[Material to process]
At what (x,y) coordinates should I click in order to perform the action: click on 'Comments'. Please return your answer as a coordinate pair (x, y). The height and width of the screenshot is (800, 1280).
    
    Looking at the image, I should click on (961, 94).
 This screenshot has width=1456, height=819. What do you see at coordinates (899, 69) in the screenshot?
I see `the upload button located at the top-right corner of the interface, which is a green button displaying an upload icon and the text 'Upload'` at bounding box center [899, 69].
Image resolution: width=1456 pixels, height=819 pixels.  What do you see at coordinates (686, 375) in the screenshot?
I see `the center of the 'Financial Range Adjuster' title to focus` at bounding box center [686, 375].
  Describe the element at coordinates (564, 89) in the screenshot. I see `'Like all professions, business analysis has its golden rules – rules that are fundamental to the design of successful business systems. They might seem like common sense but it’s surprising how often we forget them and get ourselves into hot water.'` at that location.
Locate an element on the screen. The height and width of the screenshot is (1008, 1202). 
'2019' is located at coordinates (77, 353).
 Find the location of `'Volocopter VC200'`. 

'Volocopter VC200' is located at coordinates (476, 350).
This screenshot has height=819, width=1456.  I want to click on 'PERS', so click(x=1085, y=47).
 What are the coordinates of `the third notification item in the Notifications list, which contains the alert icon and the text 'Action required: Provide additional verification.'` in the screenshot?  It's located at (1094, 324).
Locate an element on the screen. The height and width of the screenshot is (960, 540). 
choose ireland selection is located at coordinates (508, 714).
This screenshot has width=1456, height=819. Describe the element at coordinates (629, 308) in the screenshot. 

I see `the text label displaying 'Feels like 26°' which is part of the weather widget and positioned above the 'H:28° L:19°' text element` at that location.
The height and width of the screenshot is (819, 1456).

[Exercise brief] Rewrite all of the items above, changing "Locate an element on the screen" to "Find the following on the screen" and keeping everything else the same.

[Result below]
At what (x,y) coordinates should I click in order to perform the action: click on 'Comments'. Please return your answer as a coordinate pair (x, y). The height and width of the screenshot is (800, 1280).
    
    Looking at the image, I should click on (961, 94).
 This screenshot has width=1456, height=819. What do you see at coordinates (899, 69) in the screenshot?
I see `the upload button located at the top-right corner of the interface, which is a green button displaying an upload icon and the text 'Upload'` at bounding box center [899, 69].
Image resolution: width=1456 pixels, height=819 pixels.  What do you see at coordinates (686, 375) in the screenshot?
I see `the center of the 'Financial Range Adjuster' title to focus` at bounding box center [686, 375].
  Describe the element at coordinates (564, 89) in the screenshot. I see `'Like all professions, business analysis has its golden rules – rules that are fundamental to the design of successful business systems. They might seem like common sense but it’s surprising how often we forget them and get ourselves into hot water.'` at that location.
Find the following on the screen. The height and width of the screenshot is (1008, 1202). 
'2019' is located at coordinates (77, 353).
 Find the location of `'Volocopter VC200'`. 

'Volocopter VC200' is located at coordinates (476, 350).
This screenshot has height=819, width=1456.  I want to click on 'PERS', so click(x=1085, y=47).
 What are the coordinates of `the third notification item in the Notifications list, which contains the alert icon and the text 'Action required: Provide additional verification.'` in the screenshot?  It's located at (1094, 324).
Find the following on the screen. The height and width of the screenshot is (960, 540). 
choose ireland selection is located at coordinates (508, 714).
This screenshot has width=1456, height=819. Describe the element at coordinates (629, 308) in the screenshot. 

I see `the text label displaying 'Feels like 26°' which is part of the weather widget and positioned above the 'H:28° L:19°' text element` at that location.
The height and width of the screenshot is (819, 1456).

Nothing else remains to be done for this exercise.